» Task objective:
Starting at the line below that contains "This screenshot has width=1080, height=548.", print each line through the end of the records exactly as it appears.

Data items:
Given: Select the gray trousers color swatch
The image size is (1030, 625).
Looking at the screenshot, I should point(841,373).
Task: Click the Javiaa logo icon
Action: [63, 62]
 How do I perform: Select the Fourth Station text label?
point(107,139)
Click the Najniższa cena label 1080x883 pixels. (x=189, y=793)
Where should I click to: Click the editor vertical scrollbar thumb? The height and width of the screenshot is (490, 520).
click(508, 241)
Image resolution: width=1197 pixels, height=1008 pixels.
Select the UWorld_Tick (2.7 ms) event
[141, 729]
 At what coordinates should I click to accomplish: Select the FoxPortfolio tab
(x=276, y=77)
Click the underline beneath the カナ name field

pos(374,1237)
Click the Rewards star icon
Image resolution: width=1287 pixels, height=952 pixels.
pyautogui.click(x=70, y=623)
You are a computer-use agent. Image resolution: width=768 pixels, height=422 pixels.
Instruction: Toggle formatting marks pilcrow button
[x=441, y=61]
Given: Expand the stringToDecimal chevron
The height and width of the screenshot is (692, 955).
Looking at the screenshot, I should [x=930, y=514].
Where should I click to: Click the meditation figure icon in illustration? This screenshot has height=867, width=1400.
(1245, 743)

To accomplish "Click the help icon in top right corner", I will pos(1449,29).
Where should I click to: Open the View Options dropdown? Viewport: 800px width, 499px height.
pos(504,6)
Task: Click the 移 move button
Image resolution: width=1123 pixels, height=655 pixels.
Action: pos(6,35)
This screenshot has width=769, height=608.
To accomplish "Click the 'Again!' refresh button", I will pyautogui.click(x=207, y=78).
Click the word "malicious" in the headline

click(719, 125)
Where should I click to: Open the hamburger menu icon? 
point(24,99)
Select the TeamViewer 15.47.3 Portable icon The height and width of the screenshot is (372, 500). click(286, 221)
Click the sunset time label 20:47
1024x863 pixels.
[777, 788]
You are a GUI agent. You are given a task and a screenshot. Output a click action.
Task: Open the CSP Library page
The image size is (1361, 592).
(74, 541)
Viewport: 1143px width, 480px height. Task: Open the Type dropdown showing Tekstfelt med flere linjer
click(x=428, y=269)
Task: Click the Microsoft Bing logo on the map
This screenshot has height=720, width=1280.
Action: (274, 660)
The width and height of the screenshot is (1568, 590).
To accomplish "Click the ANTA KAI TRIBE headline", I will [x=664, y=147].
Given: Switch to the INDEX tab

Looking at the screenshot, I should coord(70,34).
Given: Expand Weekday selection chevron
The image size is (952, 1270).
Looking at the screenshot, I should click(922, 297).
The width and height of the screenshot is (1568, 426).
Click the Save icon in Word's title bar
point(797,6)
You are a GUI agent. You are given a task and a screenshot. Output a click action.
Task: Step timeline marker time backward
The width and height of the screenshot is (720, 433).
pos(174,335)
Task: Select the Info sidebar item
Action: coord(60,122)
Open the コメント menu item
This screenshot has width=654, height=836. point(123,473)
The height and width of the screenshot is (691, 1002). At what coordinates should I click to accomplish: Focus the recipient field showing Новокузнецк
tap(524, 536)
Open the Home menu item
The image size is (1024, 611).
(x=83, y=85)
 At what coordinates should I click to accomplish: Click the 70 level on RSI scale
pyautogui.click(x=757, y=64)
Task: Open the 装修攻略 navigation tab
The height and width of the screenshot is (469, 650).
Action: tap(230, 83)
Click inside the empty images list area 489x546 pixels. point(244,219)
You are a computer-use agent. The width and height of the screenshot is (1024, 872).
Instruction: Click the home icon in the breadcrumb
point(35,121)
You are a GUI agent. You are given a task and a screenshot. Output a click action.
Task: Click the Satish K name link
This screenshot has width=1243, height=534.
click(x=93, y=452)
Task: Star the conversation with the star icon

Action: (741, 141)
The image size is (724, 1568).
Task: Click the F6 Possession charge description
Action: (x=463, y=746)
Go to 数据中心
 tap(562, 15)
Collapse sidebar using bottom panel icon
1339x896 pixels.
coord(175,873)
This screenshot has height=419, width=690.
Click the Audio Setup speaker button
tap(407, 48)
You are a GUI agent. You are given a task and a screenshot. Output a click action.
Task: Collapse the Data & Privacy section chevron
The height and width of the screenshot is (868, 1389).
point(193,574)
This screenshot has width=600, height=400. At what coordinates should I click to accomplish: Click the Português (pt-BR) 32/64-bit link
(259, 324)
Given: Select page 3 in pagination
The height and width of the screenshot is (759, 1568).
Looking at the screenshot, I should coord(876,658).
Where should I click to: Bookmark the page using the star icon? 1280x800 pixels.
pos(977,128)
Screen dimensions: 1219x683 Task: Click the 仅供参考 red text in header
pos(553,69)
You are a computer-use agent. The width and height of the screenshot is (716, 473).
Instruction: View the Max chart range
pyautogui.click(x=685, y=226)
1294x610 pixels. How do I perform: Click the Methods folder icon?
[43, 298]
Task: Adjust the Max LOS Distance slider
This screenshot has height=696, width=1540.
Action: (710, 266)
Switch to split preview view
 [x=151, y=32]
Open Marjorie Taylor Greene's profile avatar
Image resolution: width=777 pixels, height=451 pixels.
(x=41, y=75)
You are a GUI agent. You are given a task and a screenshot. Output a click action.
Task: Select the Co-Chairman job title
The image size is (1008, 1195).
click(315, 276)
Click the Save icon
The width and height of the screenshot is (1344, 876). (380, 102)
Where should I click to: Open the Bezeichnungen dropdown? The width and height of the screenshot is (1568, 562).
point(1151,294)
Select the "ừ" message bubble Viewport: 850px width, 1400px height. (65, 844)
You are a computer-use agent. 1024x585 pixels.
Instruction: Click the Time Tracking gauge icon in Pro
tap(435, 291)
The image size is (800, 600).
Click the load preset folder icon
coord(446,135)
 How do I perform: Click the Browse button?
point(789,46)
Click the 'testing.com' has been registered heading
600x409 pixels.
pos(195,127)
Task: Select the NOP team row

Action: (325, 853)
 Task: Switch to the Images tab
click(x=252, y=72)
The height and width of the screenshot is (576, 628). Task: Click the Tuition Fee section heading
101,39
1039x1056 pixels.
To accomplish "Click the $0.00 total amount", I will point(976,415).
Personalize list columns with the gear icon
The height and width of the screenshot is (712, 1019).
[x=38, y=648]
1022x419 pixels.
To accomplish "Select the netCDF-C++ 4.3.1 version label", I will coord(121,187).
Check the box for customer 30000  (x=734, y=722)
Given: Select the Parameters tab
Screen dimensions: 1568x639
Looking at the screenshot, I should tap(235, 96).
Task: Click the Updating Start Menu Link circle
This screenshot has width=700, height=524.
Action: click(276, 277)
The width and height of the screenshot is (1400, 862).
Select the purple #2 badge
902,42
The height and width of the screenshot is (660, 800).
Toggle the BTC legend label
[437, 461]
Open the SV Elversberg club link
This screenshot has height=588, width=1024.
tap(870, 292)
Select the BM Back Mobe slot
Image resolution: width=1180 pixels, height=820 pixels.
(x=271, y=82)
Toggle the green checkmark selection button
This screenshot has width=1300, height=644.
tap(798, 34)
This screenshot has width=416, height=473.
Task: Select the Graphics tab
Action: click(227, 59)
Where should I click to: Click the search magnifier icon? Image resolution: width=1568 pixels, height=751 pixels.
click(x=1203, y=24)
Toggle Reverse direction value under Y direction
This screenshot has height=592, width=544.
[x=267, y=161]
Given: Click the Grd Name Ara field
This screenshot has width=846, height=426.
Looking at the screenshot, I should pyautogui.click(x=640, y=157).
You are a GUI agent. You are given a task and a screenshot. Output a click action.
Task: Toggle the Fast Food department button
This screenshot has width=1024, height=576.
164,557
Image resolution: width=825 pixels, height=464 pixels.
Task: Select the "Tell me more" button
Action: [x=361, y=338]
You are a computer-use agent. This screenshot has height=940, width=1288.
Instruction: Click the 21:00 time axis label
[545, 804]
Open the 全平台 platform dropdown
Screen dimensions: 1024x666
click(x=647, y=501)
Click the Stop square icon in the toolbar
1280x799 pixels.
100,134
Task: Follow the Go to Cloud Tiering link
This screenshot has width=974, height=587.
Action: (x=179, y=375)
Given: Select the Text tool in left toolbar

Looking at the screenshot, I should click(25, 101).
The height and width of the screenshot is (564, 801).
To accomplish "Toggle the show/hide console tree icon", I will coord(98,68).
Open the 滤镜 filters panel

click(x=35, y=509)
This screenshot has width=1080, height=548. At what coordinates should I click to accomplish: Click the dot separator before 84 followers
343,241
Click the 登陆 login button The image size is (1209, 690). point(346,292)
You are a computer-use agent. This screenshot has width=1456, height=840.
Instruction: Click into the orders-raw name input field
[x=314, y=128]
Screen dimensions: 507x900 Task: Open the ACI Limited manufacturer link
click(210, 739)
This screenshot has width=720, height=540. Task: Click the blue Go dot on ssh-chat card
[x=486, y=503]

» Exercise answer:
This screenshot has width=1080, height=548. At what coordinates should I click to accomplish: Click the dot separator before 84 followers
343,241
Click the 登陆 login button The image size is (1209, 690). point(346,292)
You are a computer-use agent. This screenshot has width=1456, height=840.
Instruction: Click into the orders-raw name input field
[x=314, y=128]
Screen dimensions: 507x900 Task: Open the ACI Limited manufacturer link
click(210, 739)
This screenshot has width=720, height=540. Task: Click the blue Go dot on ssh-chat card
[x=486, y=503]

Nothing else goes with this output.